Quand le corps de Jacinthe fut transféré au cimetière de Fatima en 1935, l’Évêque du lieu ordonna à Sœur Lucie d’écrire la biographie de Jacinthe. Sa réponse révèle le degré de sa vie spirituelle. Elle déclara fermement qu’elle écrivait « seulement et exclusivement pour la gloire de Jésus et de la Bienheureuse Vierge Marie » et, plus loin : « Je vais maintenant commencer ce travail malgré les répugnances que je ressens puisque je ne puis dire presque rien de Jacinthe sans parler directement ou indirectement de ma pauvre personne. J’obéis néanmoins à la volonté de Votre Excellence qui est pour moi l’expression de la volonté de Dieu. Ensuite, je commence par demander aux très Saints Cœur de Jésus et Marie de daigner bénir cette tâche et de rendre utile cet acte d’obéissance pour obtenir la conversion des pauvres pécheurs pour lesquels Jacinthe s’est si généreusement sacrifiée elle-même ». Elle fit la même déclaration pour tous ses autres mémoires et écrits publics ; elle n’a jamais écrit quoique ce soit de sa propre initiative, mais toujours et seulement selon l’ordre exprès de l’Évêque. Elle eut toujours une extrême répugnance à écrire, spécialement lorsqu’elle dut écrire les secrets. Quand elle en reçut l’ordre pour le troisième secret, elle tomba même dans une étrange et mystérieuse maladie.

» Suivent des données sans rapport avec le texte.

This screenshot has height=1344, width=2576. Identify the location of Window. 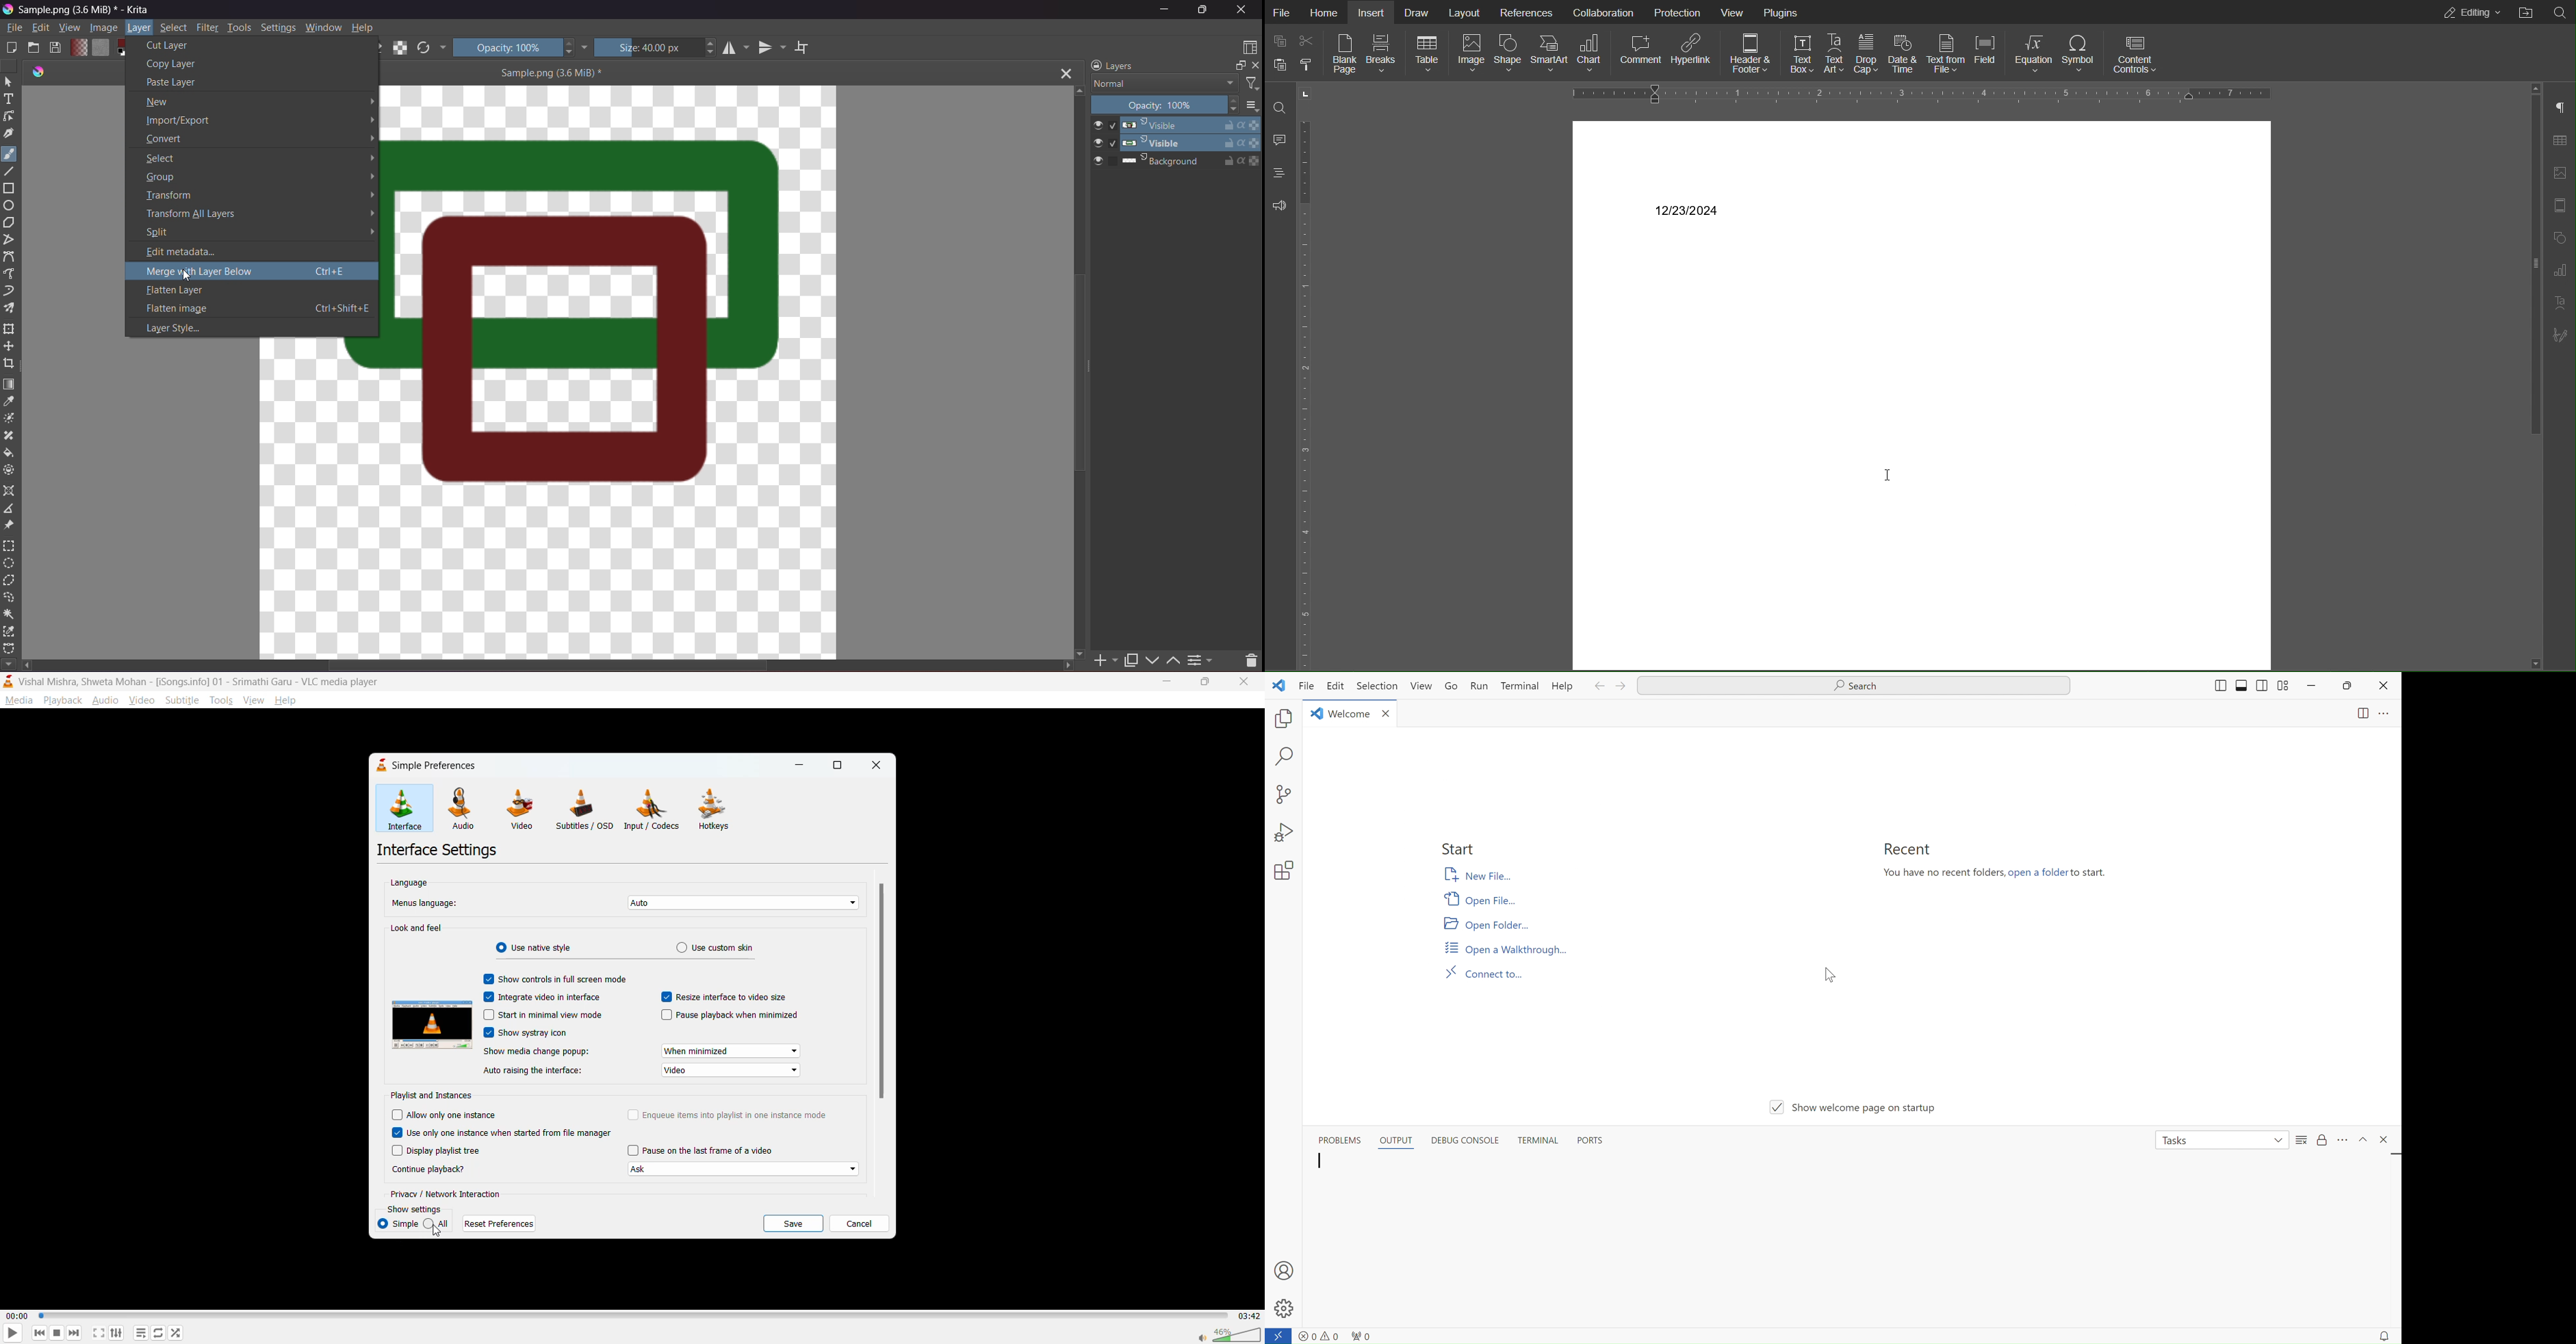
(324, 27).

Sœur Lucie fut toujours une humble religieuse. En 1948, elle obtint l’indult papal d’entrer dans l’Ordre du Carmel et le témoignage des sœurs fut unanime durant toute sa vie : « Elle était vraiment gaie et simple. Sa conduite était toujours digne et réservée ; elle répondait sans cesse avec affabilité à ceux qu’elle recevait », témoigne la Supérieure de Tuy. Chez les prêtres qui la connaissaient bien, tous étaient unanimes à dire qu’elle n’avait rien d’extraordinaire, ni dans son apparence, ni dans son langage, ni dans ses expressions. Elle était toujours modérée et équilibrée « Elle n’aimait pas parler des apparitions ». « Quand elle y était obligée, elle le faisait avec naturel et modestie, mais avec assurance... elle était douée d’une très fidèle, rapide et extraordinaire mémoire... Elle montrait une grande docilité aux ordres de ses supérieurs dans lesquels elle reconnaissait la divine autorité » (Chanoine Galamba).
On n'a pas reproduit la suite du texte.